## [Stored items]
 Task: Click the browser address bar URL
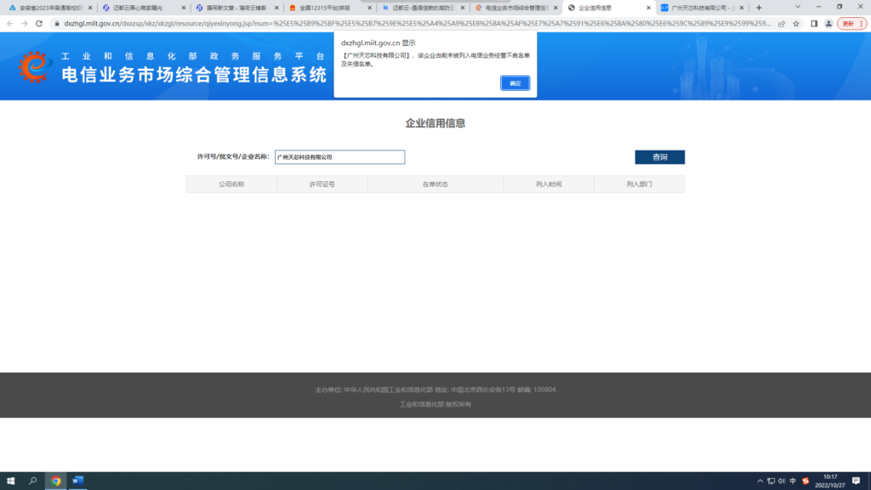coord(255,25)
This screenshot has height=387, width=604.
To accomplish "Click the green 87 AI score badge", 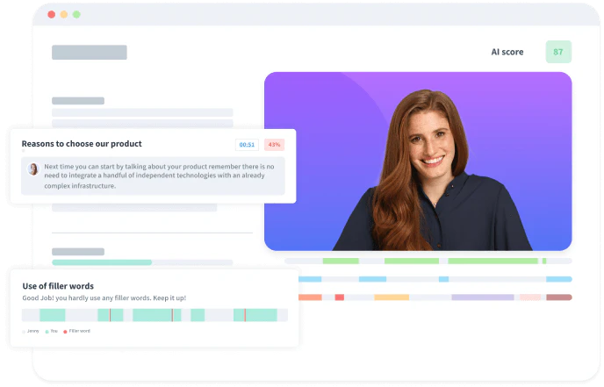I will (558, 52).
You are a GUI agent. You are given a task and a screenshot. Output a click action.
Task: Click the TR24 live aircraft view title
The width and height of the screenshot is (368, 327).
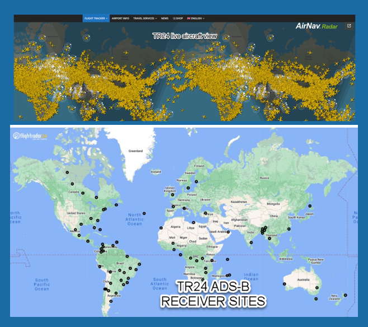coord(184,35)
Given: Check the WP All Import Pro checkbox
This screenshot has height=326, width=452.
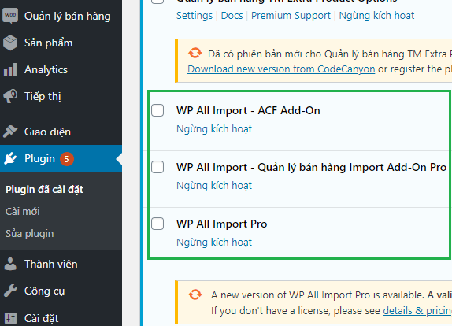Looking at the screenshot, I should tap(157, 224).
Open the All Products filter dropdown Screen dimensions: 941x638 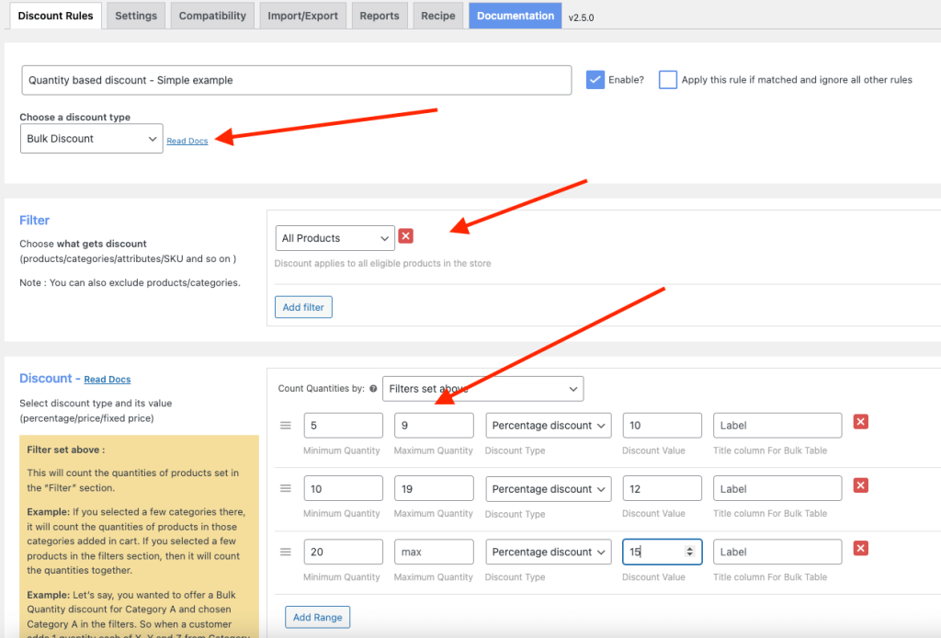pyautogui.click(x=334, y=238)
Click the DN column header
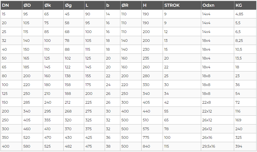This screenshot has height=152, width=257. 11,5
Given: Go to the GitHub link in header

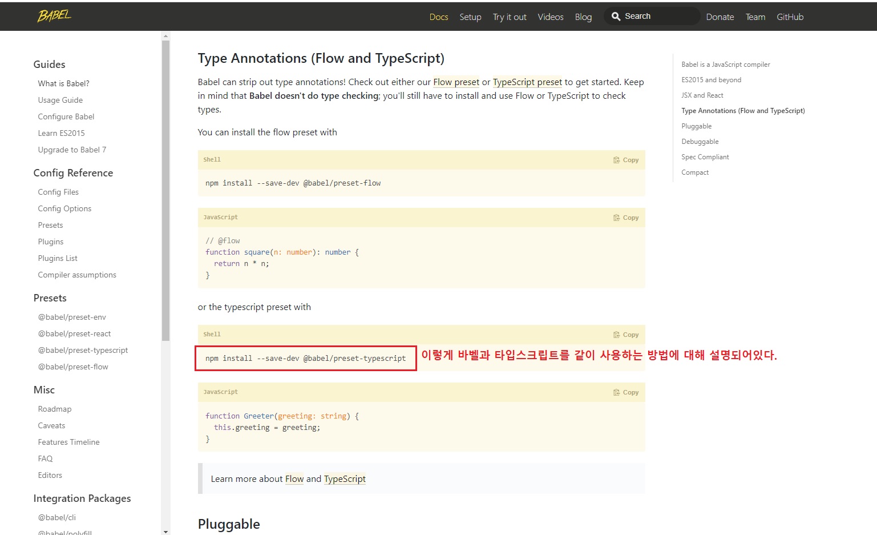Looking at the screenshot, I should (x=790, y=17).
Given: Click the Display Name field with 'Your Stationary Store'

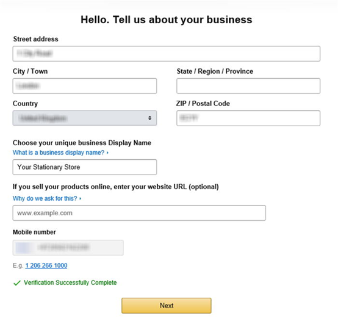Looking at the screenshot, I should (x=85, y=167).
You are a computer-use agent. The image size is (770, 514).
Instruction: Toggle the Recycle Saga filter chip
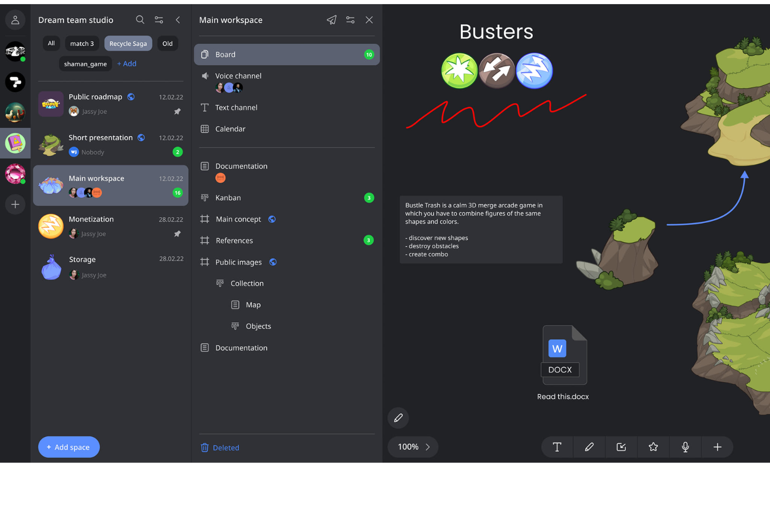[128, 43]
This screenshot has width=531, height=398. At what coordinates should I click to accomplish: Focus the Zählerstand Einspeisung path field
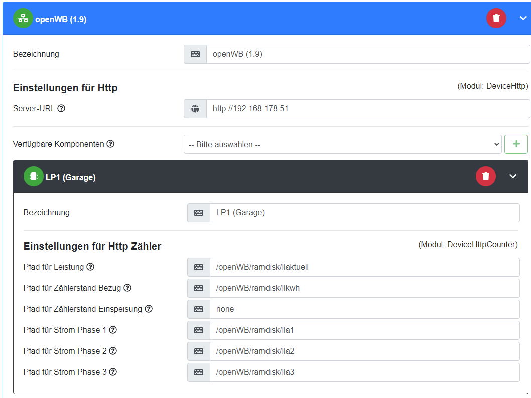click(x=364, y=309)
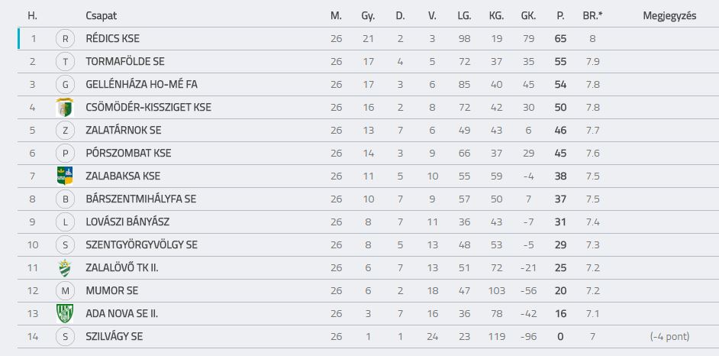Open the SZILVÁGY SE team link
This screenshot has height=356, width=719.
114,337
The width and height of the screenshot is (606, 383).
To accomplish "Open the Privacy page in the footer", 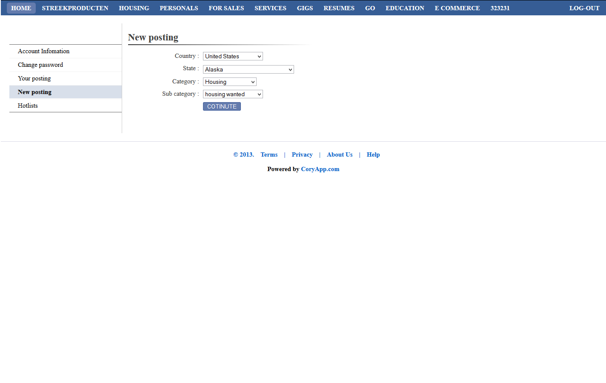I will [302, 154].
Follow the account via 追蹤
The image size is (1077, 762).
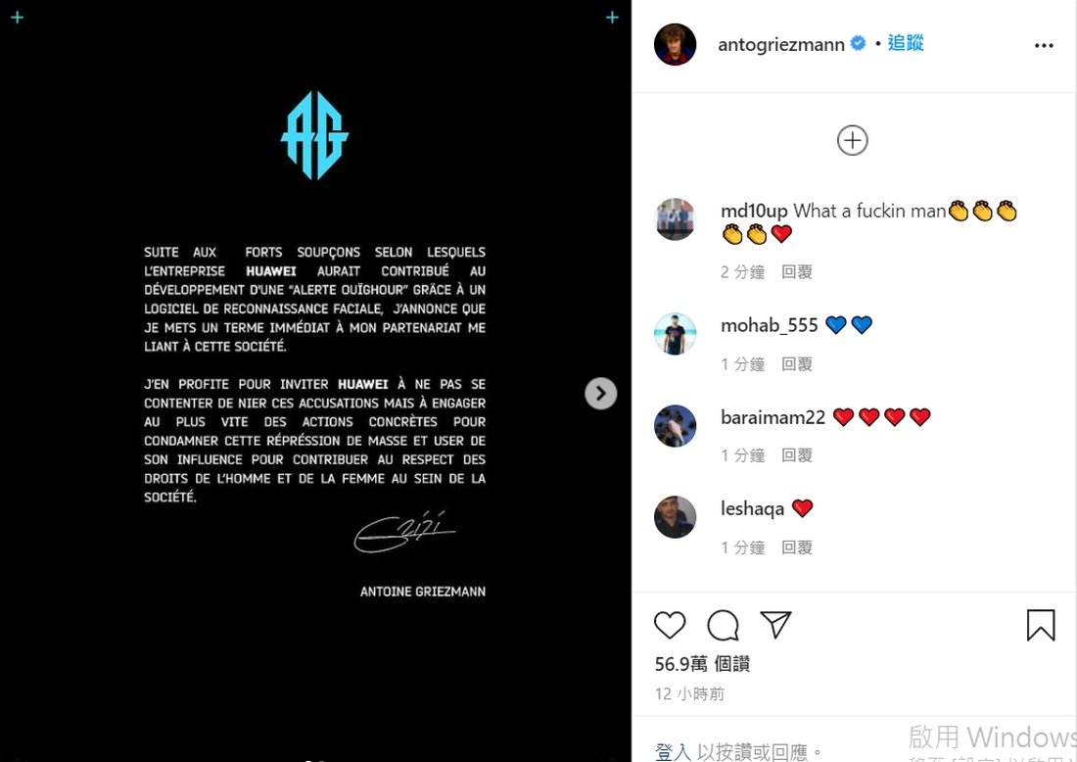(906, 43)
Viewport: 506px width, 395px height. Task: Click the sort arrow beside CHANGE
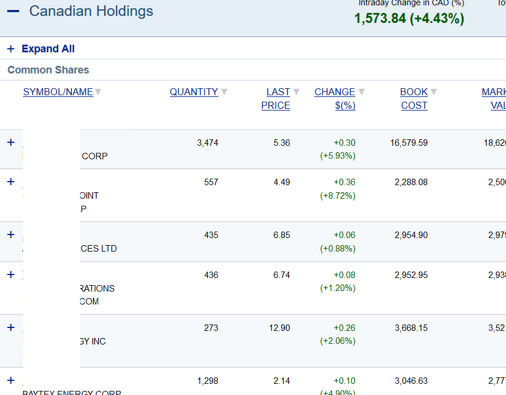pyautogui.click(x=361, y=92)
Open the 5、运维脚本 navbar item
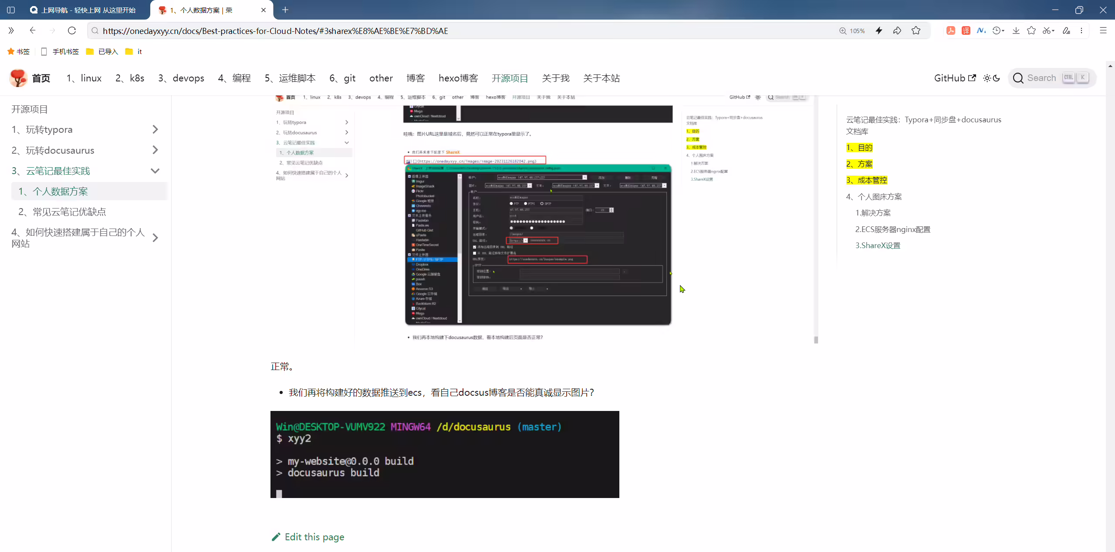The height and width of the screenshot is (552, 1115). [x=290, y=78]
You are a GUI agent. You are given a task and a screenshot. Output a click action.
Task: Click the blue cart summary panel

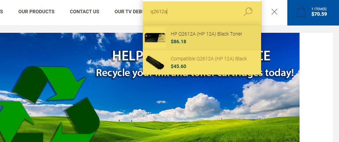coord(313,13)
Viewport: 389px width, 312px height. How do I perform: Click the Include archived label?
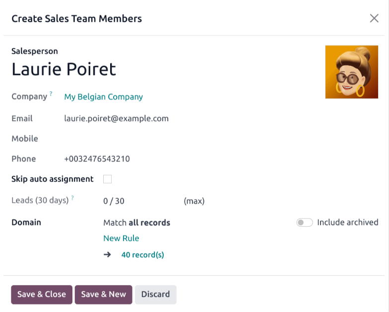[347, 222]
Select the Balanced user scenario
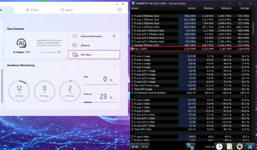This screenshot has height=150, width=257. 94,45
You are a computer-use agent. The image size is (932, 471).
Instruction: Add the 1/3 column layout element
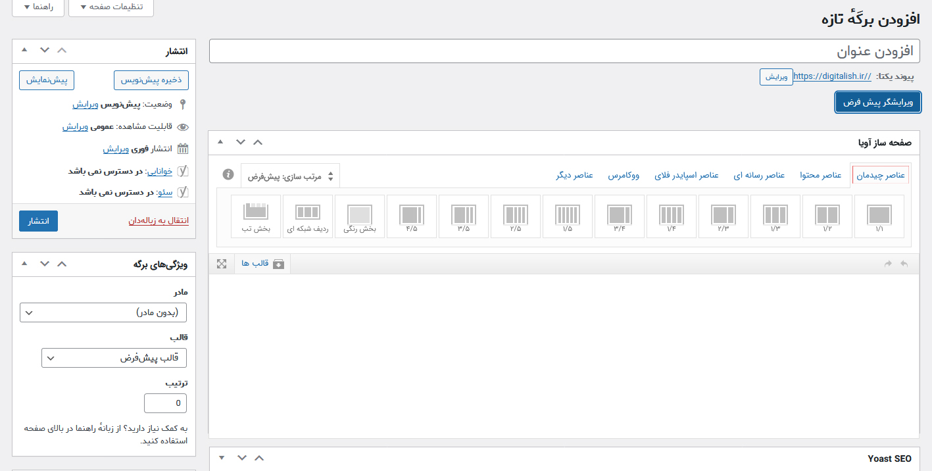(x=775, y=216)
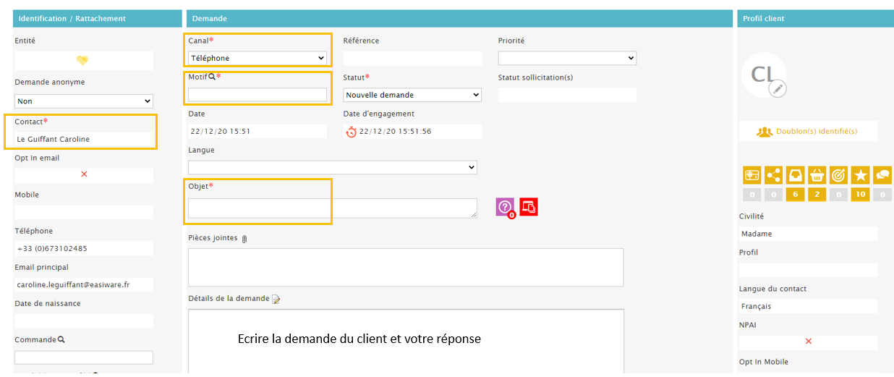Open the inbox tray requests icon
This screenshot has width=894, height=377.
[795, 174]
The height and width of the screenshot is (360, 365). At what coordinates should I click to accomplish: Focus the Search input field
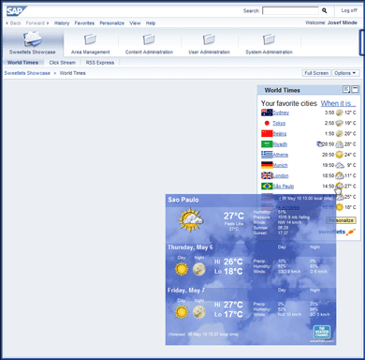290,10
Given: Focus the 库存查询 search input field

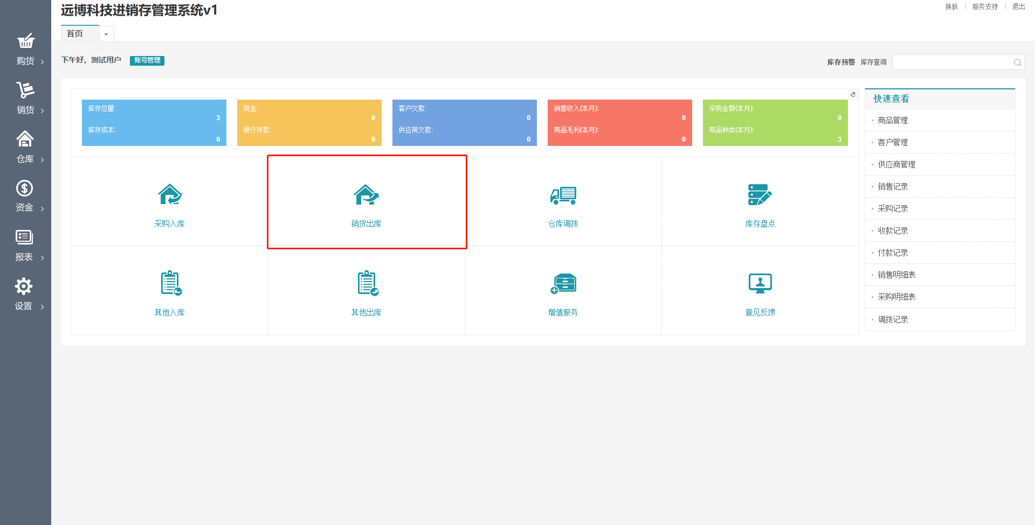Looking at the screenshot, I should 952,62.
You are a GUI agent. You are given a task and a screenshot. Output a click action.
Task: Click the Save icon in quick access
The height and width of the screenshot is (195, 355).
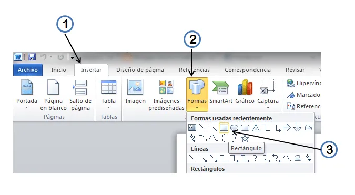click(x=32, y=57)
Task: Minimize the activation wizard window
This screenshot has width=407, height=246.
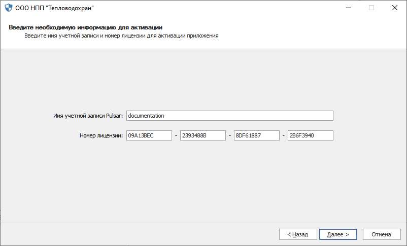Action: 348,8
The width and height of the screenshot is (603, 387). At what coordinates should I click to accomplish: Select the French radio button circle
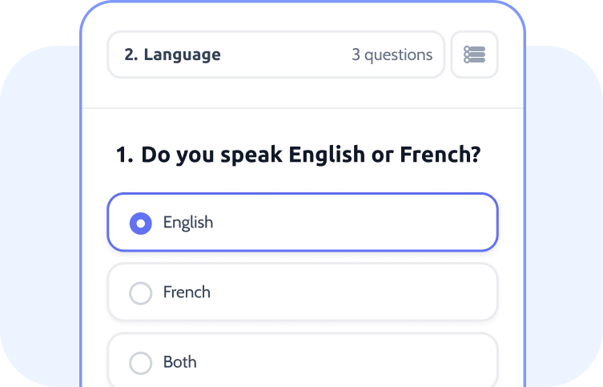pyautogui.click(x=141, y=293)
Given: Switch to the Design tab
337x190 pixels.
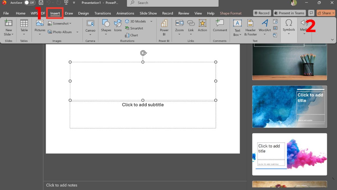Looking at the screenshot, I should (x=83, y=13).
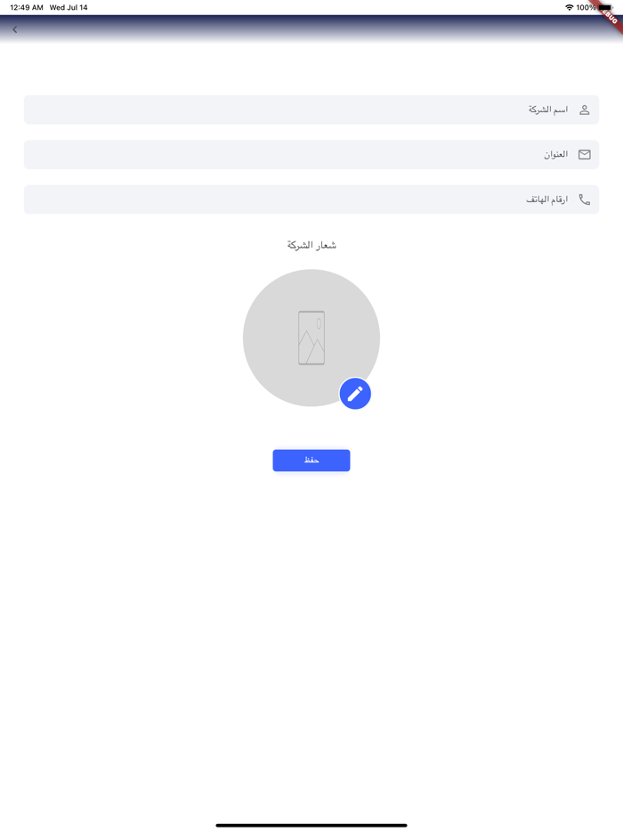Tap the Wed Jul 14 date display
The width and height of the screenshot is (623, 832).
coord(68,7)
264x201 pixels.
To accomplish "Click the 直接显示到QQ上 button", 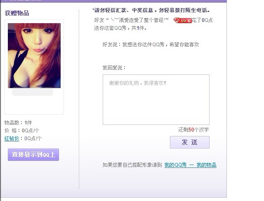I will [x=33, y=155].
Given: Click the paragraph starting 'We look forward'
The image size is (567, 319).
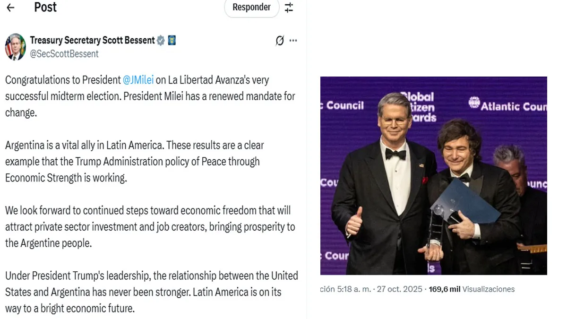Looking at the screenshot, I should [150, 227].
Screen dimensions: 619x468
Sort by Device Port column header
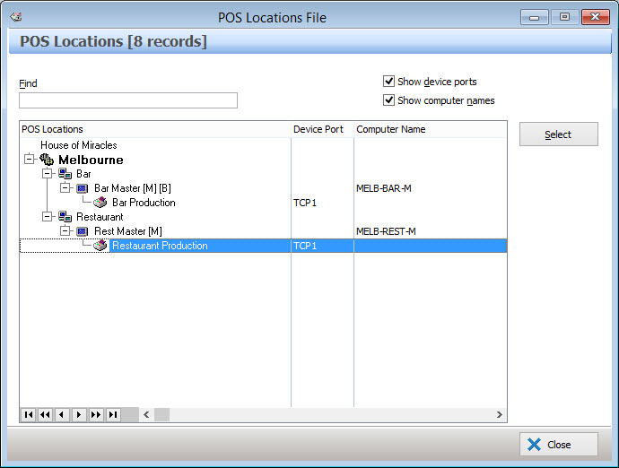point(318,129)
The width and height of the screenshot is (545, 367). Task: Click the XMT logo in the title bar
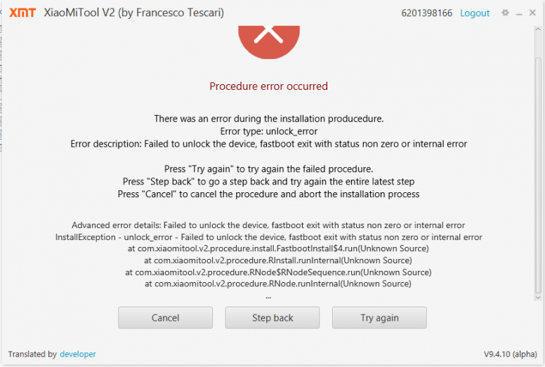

## [About this task]
The answer must be every line of the data that holds the word "title".

## [Result]
Task: Click the TR24 live aircraft view title
The width and height of the screenshot is (545, 367). Task: Click the XMT logo in the title bar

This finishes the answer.